Non so cosa ci sia da essere così eccitati, quando questa notizia, se fosse confermata, spazzerebbe via tutti i lavori di Cannon & co. sui CCR5-. Che facciamo? Ci mettiamo a trapiantare tutti i siero+ con tutti i rischi del caso? Esiste per caso un metodo di replicazione non dannosa di una GVHD (se è proprio questa che ha curato l'infezione)?

[nordsud]

It's been widely assumed that the magic in Brown's cure resides in the stem cells he got from a bone marrow donor. Those donor cells lack a receptor called CCR5 that HIV uses to enter immune cells.

Not necessarily, the Boston researchers say. That's because the donor cells their patients got did not lack the receptor. So what's happening with them must be different from the Berlin patient.

The Boston researchers think their might-be-cures are due to two factors:

.........

The donor cells most likely killed off the patients' own HIV-infected immune cells as the bone marrow transplants took effect.



But scientists are excited by the possibility that a cure may not require donor cells lacking CCR5 receptors. That would widen the donor pool, since very few people are lucky enough to lack CCR5.

Le mie connessioni neuronali si sono fuse dopo aver letto quanto sopra.

[cesar78]

Le mie connessioni neuronali si sono fuse dopo aver letto quanto sopra.

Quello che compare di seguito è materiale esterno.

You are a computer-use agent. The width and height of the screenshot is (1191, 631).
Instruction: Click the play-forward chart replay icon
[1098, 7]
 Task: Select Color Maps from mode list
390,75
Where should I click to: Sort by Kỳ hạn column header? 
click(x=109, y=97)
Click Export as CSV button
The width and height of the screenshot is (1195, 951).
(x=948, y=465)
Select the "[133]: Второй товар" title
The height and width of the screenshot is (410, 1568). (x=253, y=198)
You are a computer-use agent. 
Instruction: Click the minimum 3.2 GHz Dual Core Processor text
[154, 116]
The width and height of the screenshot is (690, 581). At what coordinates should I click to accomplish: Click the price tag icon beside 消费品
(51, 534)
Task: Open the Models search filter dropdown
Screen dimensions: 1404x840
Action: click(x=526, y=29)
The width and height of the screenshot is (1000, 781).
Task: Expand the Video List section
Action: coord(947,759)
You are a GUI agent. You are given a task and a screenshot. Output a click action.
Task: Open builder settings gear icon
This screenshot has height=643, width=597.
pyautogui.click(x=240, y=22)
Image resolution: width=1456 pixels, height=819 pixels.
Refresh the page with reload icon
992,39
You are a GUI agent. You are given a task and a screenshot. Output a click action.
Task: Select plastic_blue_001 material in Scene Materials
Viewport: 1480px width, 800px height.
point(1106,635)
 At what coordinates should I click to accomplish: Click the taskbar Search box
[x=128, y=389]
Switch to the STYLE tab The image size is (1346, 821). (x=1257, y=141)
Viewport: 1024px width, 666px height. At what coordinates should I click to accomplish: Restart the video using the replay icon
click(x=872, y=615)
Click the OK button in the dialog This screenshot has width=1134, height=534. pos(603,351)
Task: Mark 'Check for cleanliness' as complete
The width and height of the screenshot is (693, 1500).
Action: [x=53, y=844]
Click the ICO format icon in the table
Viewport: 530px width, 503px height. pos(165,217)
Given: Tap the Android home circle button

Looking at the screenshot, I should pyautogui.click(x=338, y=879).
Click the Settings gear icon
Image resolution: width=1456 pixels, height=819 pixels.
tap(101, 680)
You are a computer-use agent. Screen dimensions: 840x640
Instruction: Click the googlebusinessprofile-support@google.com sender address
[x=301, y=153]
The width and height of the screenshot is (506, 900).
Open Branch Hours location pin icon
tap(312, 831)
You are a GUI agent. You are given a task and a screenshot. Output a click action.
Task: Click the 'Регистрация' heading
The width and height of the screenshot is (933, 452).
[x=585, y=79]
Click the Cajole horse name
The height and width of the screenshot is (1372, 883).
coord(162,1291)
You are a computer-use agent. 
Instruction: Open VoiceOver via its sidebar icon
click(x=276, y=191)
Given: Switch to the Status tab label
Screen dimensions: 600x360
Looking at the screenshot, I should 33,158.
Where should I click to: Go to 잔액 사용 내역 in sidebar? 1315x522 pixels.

Non solo le tue nordsud, credo che ci sia molta confusione e secondo me non sanno nemmeno bene loro cosa in effetti succeda dopo un trapianto: attendiamo il paziente olandese a fine anno e ne sapremo di più.

[skydrake]

Non so cosa ci sia da essere così eccitati, quando questa notizia, se fosse confermata, spazzerebbe via tutti i lavori di Cannon & co. sui CCR5-. Che facciamo? Ci mettiamo a trapiantare tutti i siero+ con tutti i rischi del caso?

No.
Questi due casi sono estremamente importanti in quanto sono la "prof of concept" che una volta eliminato il recettore CCR5 ( sostituito da uno CCR5-delta32), la principale porta d'ingresso del virus, quest'ultimo non puo' nemmeno utilizzare la "porta di servizio", il recettore CXCR4. Era questa la grande paura.

Questo metodo di eradicazione tuttavia non è applicabile a normali pazienti hiv+, a meno che abbiano "il midollo da buttare" (gli affetti da leucemia, mieloma ecc.)
Lo stesso Timothy Brown (quello a cui trapiantarono l'intero midollo da un donatore con la mutazione CCR5delta-32) una volta dichiarò che stava meglio prima. I farmaci antirigetto sono pesantissimi. Lui stesso ha avuto dei danni al cervelletto e problemi di memoria.

La quadratura del cerchio potrebbe essere l'utilizzo di cellule staminali ematopoietiche CCR5-delta32 monozigote autologhe.
Autologhe perchè estratte dal proprio organismo, quindi non sarebbero necessari i farmaci antirigetto, ma poi occorre eliminare le sequenze genetiche che codificano i CCR5 (con quelle CCR5-delta32 monozigote).
Le terapie geniche candidate a queste sono quelle "a dita di zinco", ma sono ben lungi dall'essere a posto (specie con le staminali). In fondo qui stiamo parlando di modificare il codice genetico a cellule umane. I rischi sono tanti.
La direzione è giusta, ma lunga è la via per Damasco.